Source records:
◆ ◆ ◆

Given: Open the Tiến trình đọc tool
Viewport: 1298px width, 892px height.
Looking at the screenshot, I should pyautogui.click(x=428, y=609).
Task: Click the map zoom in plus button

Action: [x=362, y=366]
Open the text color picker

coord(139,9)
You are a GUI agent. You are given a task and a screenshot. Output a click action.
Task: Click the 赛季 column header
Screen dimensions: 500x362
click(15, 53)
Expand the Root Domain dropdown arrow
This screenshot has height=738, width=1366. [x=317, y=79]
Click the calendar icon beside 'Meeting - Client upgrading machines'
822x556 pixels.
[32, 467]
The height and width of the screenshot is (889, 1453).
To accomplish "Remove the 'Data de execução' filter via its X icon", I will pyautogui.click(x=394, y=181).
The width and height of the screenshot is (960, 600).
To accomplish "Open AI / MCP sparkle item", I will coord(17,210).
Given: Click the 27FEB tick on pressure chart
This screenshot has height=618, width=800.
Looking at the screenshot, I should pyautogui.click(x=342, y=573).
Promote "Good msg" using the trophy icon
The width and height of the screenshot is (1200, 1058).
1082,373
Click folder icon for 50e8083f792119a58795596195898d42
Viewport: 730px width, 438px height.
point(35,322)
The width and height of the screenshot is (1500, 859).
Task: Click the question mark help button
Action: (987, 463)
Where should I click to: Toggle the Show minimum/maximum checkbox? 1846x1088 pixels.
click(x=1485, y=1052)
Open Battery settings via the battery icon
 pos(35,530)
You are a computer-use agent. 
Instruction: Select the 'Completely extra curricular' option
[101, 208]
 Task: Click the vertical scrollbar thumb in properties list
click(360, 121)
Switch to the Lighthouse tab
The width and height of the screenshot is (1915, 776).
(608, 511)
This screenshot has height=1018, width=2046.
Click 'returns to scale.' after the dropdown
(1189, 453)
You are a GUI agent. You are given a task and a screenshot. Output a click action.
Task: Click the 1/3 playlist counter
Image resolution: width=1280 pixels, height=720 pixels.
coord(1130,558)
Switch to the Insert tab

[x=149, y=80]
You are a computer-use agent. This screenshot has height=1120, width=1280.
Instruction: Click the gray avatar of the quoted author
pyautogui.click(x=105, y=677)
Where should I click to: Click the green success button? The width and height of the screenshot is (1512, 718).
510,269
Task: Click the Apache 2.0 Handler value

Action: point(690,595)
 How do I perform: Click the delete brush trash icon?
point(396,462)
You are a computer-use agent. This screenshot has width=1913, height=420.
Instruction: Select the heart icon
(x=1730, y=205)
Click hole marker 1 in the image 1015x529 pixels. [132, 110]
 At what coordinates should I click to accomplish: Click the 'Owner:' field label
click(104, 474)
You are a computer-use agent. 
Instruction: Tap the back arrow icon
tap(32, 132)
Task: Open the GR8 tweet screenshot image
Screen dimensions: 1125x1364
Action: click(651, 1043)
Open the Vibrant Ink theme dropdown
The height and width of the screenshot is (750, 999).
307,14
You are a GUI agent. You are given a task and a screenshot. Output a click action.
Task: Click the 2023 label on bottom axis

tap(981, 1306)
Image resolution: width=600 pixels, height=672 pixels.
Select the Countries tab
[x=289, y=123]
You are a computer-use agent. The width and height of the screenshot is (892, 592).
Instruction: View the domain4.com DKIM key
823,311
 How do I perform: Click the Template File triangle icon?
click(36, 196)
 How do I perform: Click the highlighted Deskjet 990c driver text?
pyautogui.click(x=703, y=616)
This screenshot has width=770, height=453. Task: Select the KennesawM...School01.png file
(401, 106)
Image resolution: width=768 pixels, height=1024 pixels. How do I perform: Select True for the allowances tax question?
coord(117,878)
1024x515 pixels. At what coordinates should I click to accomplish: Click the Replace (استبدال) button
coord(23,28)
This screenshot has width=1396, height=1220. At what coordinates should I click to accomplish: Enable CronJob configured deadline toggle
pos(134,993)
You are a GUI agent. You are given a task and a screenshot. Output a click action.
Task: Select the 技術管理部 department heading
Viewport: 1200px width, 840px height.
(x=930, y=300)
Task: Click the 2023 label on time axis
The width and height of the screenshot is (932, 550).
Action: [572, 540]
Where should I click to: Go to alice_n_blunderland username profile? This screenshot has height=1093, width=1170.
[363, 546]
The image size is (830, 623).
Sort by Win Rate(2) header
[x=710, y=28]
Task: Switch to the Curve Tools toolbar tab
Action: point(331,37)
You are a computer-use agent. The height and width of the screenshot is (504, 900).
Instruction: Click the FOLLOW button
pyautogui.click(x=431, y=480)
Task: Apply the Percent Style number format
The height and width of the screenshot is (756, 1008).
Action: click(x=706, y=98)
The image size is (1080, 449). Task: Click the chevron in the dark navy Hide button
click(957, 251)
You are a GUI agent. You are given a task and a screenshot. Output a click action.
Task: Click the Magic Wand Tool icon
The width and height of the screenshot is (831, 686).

◆ ◆ ◆

(Task prompt) Give the data again, unchanged in every line.

(Result of the task)
Given: Open the Tiến trình đọc tool
Viewport: 1298px width, 892px height.
Looking at the screenshot, I should pyautogui.click(x=428, y=609).
Task: Click the map zoom in plus button

Action: [x=362, y=366]
Open the text color picker

coord(139,9)
You are a GUI agent. You are given a task and a screenshot. Output a click action.
Task: Click the 赛季 column header
Screen dimensions: 500x362
click(15, 53)
Expand the Root Domain dropdown arrow
This screenshot has height=738, width=1366. [x=317, y=79]
Click the calendar icon beside 'Meeting - Client upgrading machines'
822x556 pixels.
[32, 467]
The height and width of the screenshot is (889, 1453).
To accomplish "Remove the 'Data de execução' filter via its X icon", I will pyautogui.click(x=394, y=181).
The width and height of the screenshot is (960, 600).
To accomplish "Open AI / MCP sparkle item", I will coord(17,210).
Given: Click the 27FEB tick on pressure chart
This screenshot has height=618, width=800.
Looking at the screenshot, I should pyautogui.click(x=342, y=573).
Promote "Good msg" using the trophy icon
The width and height of the screenshot is (1200, 1058).
1082,373
Click folder icon for 50e8083f792119a58795596195898d42
Viewport: 730px width, 438px height.
point(35,322)
The width and height of the screenshot is (1500, 859).
Task: Click the question mark help button
Action: (987, 463)
Where should I click to: Toggle the Show minimum/maximum checkbox? 1846x1088 pixels.
click(x=1485, y=1052)
Open Battery settings via the battery icon
 pos(35,530)
You are a computer-use agent. 
Instruction: Select the 'Completely extra curricular' option
[101, 208]
 Task: Click the vertical scrollbar thumb in properties list
click(360, 121)
Switch to the Lighthouse tab
The width and height of the screenshot is (1915, 776).
(608, 511)
This screenshot has height=1018, width=2046.
Click 'returns to scale.' after the dropdown
(1189, 453)
You are a GUI agent. You are given a task and a screenshot. Output a click action.
Task: Click the 1/3 playlist counter
Image resolution: width=1280 pixels, height=720 pixels.
coord(1130,558)
Switch to the Insert tab

[x=149, y=80]
You are a computer-use agent. This screenshot has height=1120, width=1280.
Instruction: Click the gray avatar of the quoted author
pyautogui.click(x=105, y=677)
Where should I click to: Click the green success button? The width and height of the screenshot is (1512, 718).
510,269
Task: Click the Apache 2.0 Handler value

Action: point(690,595)
 How do I perform: Click the delete brush trash icon?
point(396,462)
You are a computer-use agent. This screenshot has width=1913, height=420.
Instruction: Select the heart icon
(x=1730, y=205)
Click hole marker 1 in the image 1015x529 pixels. [132, 110]
 At what coordinates should I click to accomplish: Click the 'Owner:' field label
click(104, 474)
You are a computer-use agent. 
Instruction: Tap the back arrow icon
tap(32, 132)
Task: Open the GR8 tweet screenshot image
Screen dimensions: 1125x1364
Action: click(651, 1043)
Open the Vibrant Ink theme dropdown
The height and width of the screenshot is (750, 999).
307,14
You are a GUI agent. You are given a task and a screenshot. Output a click action.
Task: Click the 2023 label on bottom axis

tap(981, 1306)
Image resolution: width=600 pixels, height=672 pixels.
Select the Countries tab
[x=289, y=123]
You are a computer-use agent. The width and height of the screenshot is (892, 592).
Instruction: View the domain4.com DKIM key
823,311
 How do I perform: Click the Template File triangle icon?
click(36, 196)
 How do I perform: Click the highlighted Deskjet 990c driver text?
pyautogui.click(x=703, y=616)
This screenshot has width=770, height=453. Task: Select the KennesawM...School01.png file
(401, 106)
Image resolution: width=768 pixels, height=1024 pixels. How do I perform: Select True for the allowances tax question?
coord(117,878)
1024x515 pixels. At what coordinates should I click to accomplish: Click the Replace (استبدال) button
coord(23,28)
This screenshot has width=1396, height=1220. At what coordinates should I click to accomplish: Enable CronJob configured deadline toggle
pos(134,993)
You are a GUI agent. You are given a task and a screenshot. Output a click action.
Task: Select the 技術管理部 department heading
Viewport: 1200px width, 840px height.
(x=930, y=300)
Task: Click the 2023 label on time axis
The width and height of the screenshot is (932, 550).
Action: [572, 540]
Where should I click to: Go to alice_n_blunderland username profile? This screenshot has height=1093, width=1170.
[363, 546]
The image size is (830, 623).
Sort by Win Rate(2) header
[x=710, y=28]
Task: Switch to the Curve Tools toolbar tab
Action: point(331,37)
You are a computer-use agent. The height and width of the screenshot is (504, 900).
Instruction: Click the FOLLOW button
pyautogui.click(x=431, y=480)
Task: Apply the Percent Style number format
The height and width of the screenshot is (756, 1008).
Action: click(x=706, y=98)
The image size is (1080, 449). Task: Click the chevron in the dark navy Hide button
click(957, 251)
You are a GUI agent. You are given a task and a screenshot. Output a click action.
Task: Click the Magic Wand Tool icon
The width and height of the screenshot is (831, 686).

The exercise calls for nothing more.